▸ **WHAT THIS TASK INVOLVES**
Convert the rows below into a numbered list, one line per item, and omit the blank lines.

▸ **STORED ROWS**
________________

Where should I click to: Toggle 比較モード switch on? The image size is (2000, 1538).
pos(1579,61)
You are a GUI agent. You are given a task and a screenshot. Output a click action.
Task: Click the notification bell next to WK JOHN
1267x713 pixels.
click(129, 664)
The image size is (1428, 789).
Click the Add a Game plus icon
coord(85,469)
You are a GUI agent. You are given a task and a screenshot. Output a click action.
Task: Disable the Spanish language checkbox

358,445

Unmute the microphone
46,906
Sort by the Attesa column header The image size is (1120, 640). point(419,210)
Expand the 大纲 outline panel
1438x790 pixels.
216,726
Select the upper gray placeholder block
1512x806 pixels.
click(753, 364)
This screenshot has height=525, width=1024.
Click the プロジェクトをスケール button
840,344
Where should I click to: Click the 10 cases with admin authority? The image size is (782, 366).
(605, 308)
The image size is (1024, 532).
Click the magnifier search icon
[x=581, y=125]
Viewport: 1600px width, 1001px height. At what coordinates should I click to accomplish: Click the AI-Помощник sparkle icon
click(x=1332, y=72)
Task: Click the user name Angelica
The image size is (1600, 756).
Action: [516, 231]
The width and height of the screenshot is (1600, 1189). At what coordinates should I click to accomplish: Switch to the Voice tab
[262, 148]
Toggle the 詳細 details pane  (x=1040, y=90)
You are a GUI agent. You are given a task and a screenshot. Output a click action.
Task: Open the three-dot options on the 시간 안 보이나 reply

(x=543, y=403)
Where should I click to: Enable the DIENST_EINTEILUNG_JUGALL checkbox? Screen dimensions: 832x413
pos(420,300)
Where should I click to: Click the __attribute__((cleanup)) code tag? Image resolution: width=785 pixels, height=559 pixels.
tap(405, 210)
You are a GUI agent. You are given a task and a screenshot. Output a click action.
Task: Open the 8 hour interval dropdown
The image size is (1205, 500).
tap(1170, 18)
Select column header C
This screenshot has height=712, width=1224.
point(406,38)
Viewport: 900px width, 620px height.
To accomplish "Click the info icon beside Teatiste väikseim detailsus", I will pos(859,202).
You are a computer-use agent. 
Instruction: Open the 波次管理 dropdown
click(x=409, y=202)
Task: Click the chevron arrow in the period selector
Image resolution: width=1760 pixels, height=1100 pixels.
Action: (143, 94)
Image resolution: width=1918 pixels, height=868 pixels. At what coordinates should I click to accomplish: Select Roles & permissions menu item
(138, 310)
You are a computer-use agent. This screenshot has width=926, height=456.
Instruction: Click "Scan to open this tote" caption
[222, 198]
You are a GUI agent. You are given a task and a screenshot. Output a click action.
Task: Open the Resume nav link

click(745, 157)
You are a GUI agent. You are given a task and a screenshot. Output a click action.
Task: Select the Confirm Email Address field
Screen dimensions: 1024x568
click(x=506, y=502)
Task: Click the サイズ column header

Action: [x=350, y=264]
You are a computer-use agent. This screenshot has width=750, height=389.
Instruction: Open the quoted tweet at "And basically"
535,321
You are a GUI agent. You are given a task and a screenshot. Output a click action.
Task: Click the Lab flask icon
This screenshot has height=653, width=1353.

________________

▸ **WRITTEN SOLUTION**
1. Where should I click to: Toggle 比較モード switch on? The image size is (2000, 1538).
2. pos(1579,61)
3. You are a GUI agent. You are given a task and a screenshot. Output a click action.
4. Task: Click the notification bell next to WK JOHN
5. 1267x713 pixels.
6. click(129, 664)
7. The image size is (1428, 789).
8. Click the Add a Game plus icon
9. coord(85,469)
10. You are a GUI agent. You are given a task and a screenshot. Output a click action.
11. Task: Disable the Spanish language checkbox
12. 358,445
13. Unmute the microphone
14. 46,906
15. Sort by the Attesa column header The image size is (1120, 640). point(419,210)
16. Expand the 大纲 outline panel
17. 1438x790 pixels.
18. 216,726
19. Select the upper gray placeholder block
20. 1512x806 pixels.
21. click(753, 364)
22. This screenshot has height=525, width=1024.
23. Click the プロジェクトをスケール button
24. 840,344
25. Where should I click to: Click the 10 cases with admin authority? The image size is (782, 366).
26. (605, 308)
27. The image size is (1024, 532).
28. Click the magnifier search icon
29. [x=581, y=125]
30. Viewport: 1600px width, 1001px height. At what coordinates should I click to accomplish: Click the AI-Помощник sparkle icon
31. click(x=1332, y=72)
32. Task: Click the user name Angelica
33. The image size is (1600, 756).
34. Action: [516, 231]
35. The width and height of the screenshot is (1600, 1189). At what coordinates should I click to accomplish: Switch to the Voice tab
36. [262, 148]
37. Toggle the 詳細 details pane  (x=1040, y=90)
38. You are a GUI agent. You are given a task and a screenshot. Output a click action.
39. Task: Open the three-dot options on the 시간 안 보이나 reply
40. (x=543, y=403)
41. Where should I click to: Enable the DIENST_EINTEILUNG_JUGALL checkbox? Screen dimensions: 832x413
42. pos(420,300)
43. Where should I click to: Click the __attribute__((cleanup)) code tag? Image resolution: width=785 pixels, height=559 pixels.
44. tap(405, 210)
45. You are a GUI agent. You are given a task and a screenshot. Output a click action.
46. Task: Open the 8 hour interval dropdown
47. The image size is (1205, 500).
48. tap(1170, 18)
49. Select column header C
50. This screenshot has height=712, width=1224.
51. point(406,38)
52. Viewport: 900px width, 620px height.
53. To accomplish "Click the info icon beside Teatiste väikseim detailsus", I will pos(859,202).
54. You are a computer-use agent. 
55. Instruction: Open the 波次管理 dropdown
56. click(x=409, y=202)
57. Task: Click the chevron arrow in the period selector
58. Image resolution: width=1760 pixels, height=1100 pixels.
59. Action: (143, 94)
60. Image resolution: width=1918 pixels, height=868 pixels. At what coordinates should I click to accomplish: Select Roles & permissions menu item
61. (138, 310)
62. You are a computer-use agent. This screenshot has width=926, height=456.
63. Instruction: Click "Scan to open this tote" caption
64. [222, 198]
65. You are a GUI agent. You are given a task and a screenshot. Output a click action.
66. Task: Open the Resume nav link
67. click(745, 157)
68. You are a GUI agent. You are given a task and a screenshot. Output a click action.
69. Task: Select the Confirm Email Address field
70. Screen dimensions: 1024x568
71. click(x=506, y=502)
72. Task: Click the サイズ column header
73. Action: [x=350, y=264]
74. You are a computer-use agent. This screenshot has width=750, height=389.
75. Instruction: Open the quoted tweet at "And basically"
76. 535,321
77. You are a GUI agent. You are given a task and a screenshot. Output a click action.
78. Task: Click the Lab flask icon
79. This screenshot has height=653, width=1353.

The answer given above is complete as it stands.